The multiplicity-degree control processing unit 122A judges whether
or not the transmission-destination virtual machine exists on the
same real machine 100 (step 714). If the transmission-destination
virtual machine exists on the same real machine 100, the
multiplicity-degree control processing unit 122A passes the
transmission information to the virtual NIC processing unit 141A
alone (step 715). Meanwhile, if the transmission-destination
virtual machine does not exist on the same real machine 100, the
multiplicity-degree control processing unit 122A retrieves the
virtual machine-real machine pair information table 131, thereby
acquiring a destination MAC address for multiplicity from the
multiplicity-degree pair identifiers 320 (step 716). Then, the unit
122A passes the virtual NIC processing unit 141A and the virtual
NIC processing unit 142A the transmission information corresponding
thereto, respectively (step 717).
[0060] This multiplicity-degree control is not influenced by the
protocols higher than the Data Link Layer. Accordingly, the
explanation regarding the higher-order protocols will be omitted
here.
[0061] Based on the foregoing configuration, the communication
between the virtual machines executed on one and the same real
machine can be carried out based on the single path, and the
communication between the virtual machines executed on the
different real machines can be duplexed. This makes it possible to
reduce a CPU overhead which accompanies the communication
processing between the virtual machines within one and the same
real machine, and also to ensure reliability in the communication
processing between the virtual machines within another real
machine.
2nd Embodiment
[0062] Hereinafter, referring to FIG. 1 and FIG. 6 through FIG. 8,
the explanation will be given below concerning a second
embodiment.
[0063] The present embodiment indicates the multiplexing of a
communication path in a case where the logical partition 120B for
virtual machine will be displaced from the real machine 100 to the
real machine 200.
[0064] In FIG. 1, the logical partition 120B for virtualmachine,
which has existed on the memory 110 of the real machine 100, will
be displaced onto the memory 210 of the real machine 200 (i.e., the
logical partition 120B' for virtual machine). Also, the virtual NIC
processing units 141B and 142B exist on the control unit 240 of
virtual infrastructure as the identical processing units to the
ones before the displacement from the real machine 100 (i.e., 141B'
and 142B').

— Dataset entries —
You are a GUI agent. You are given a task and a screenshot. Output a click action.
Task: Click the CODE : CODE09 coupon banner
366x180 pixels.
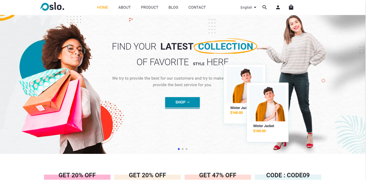click(288, 175)
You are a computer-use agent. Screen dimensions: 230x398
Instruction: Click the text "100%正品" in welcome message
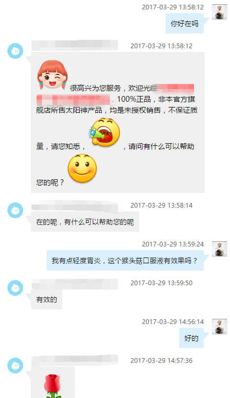(134, 99)
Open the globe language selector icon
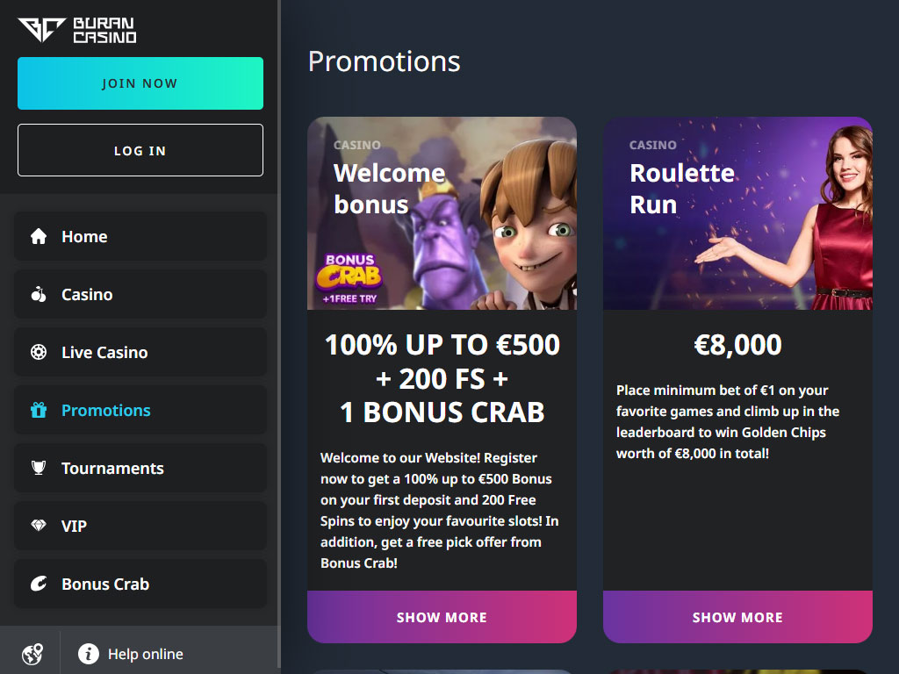 click(x=32, y=654)
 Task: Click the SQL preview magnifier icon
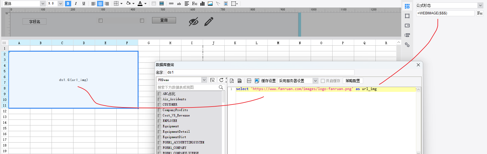pos(232,81)
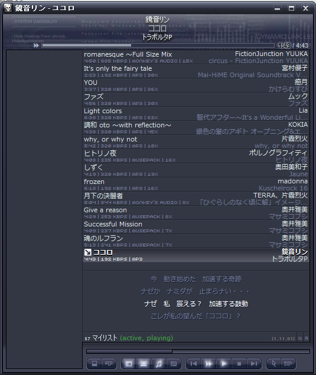
Task: Click the text lines icon at far right
Action: coord(288,364)
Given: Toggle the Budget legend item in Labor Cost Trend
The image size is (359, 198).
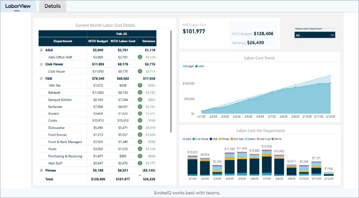Looking at the screenshot, I should click(188, 66).
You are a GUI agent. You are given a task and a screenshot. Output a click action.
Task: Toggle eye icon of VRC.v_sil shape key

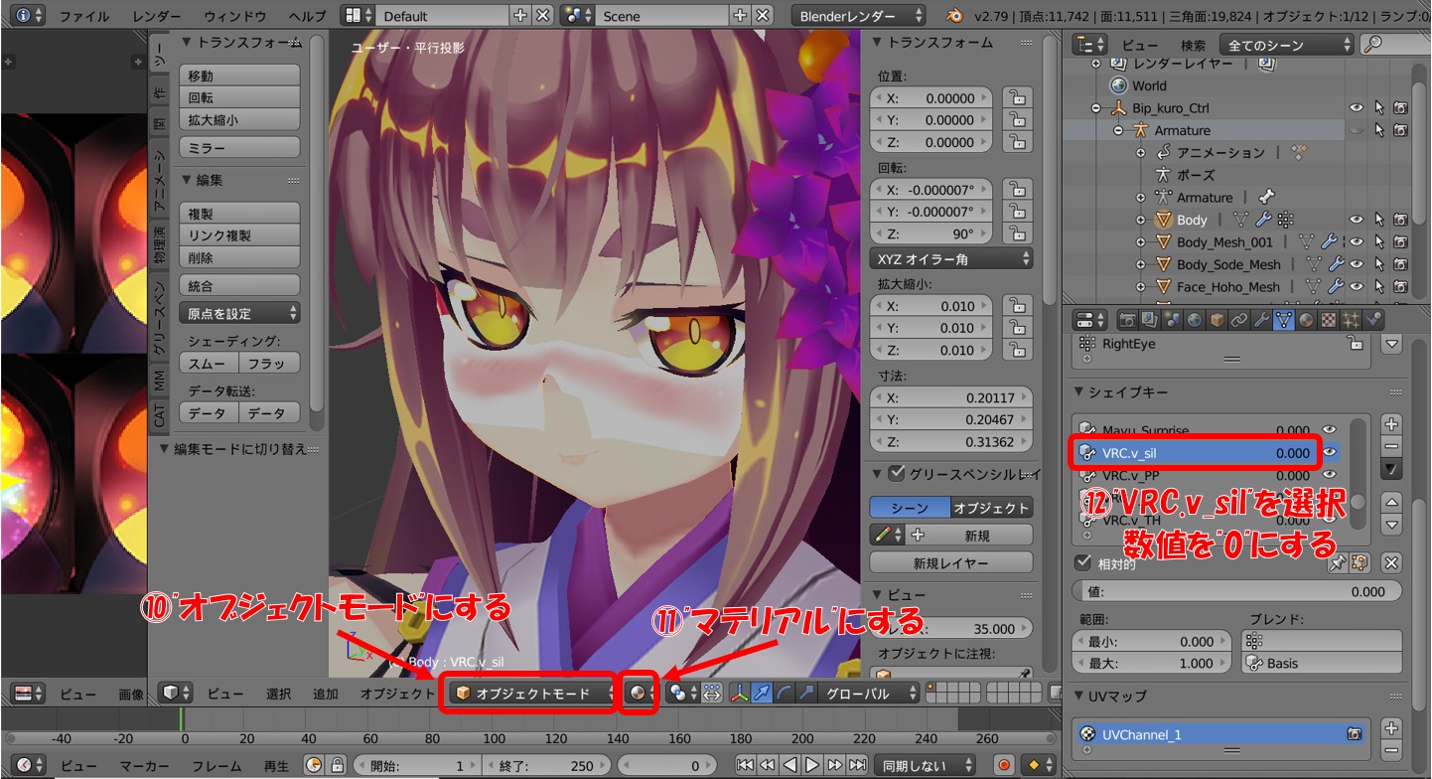coord(1329,452)
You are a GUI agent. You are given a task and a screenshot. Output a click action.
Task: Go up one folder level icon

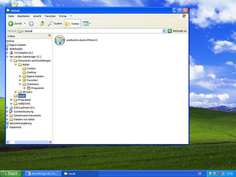(42, 24)
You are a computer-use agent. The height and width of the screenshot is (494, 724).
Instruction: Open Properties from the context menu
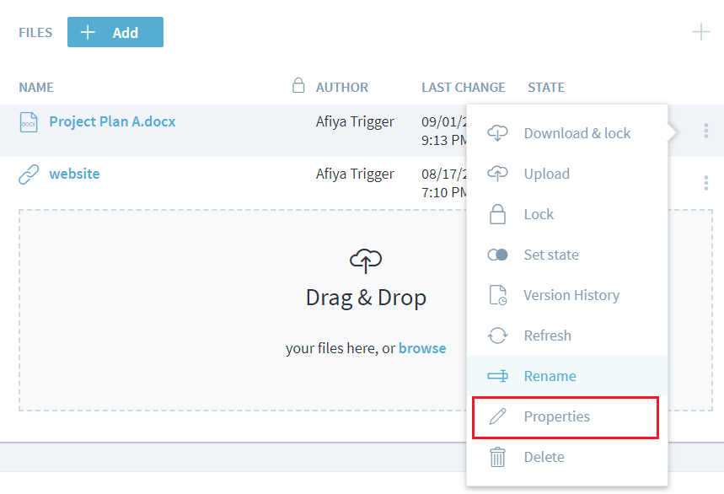tap(556, 416)
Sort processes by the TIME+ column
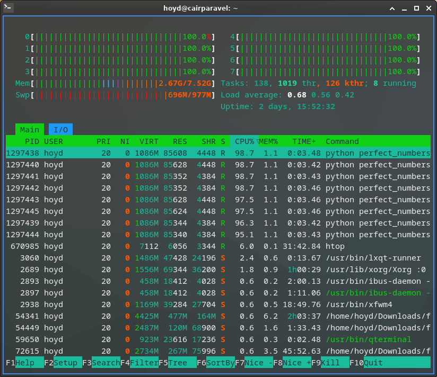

— What you have to do —
In the excerpt on virtual machine communication, what does the multiplicity-degree control processing unit 122A do when the transmission-destination virtual machine exists on the same real machine 100? The material comes from a separate source.

— The answer —
It passes the transmission information to the virtual NIC processing unit 141A alone.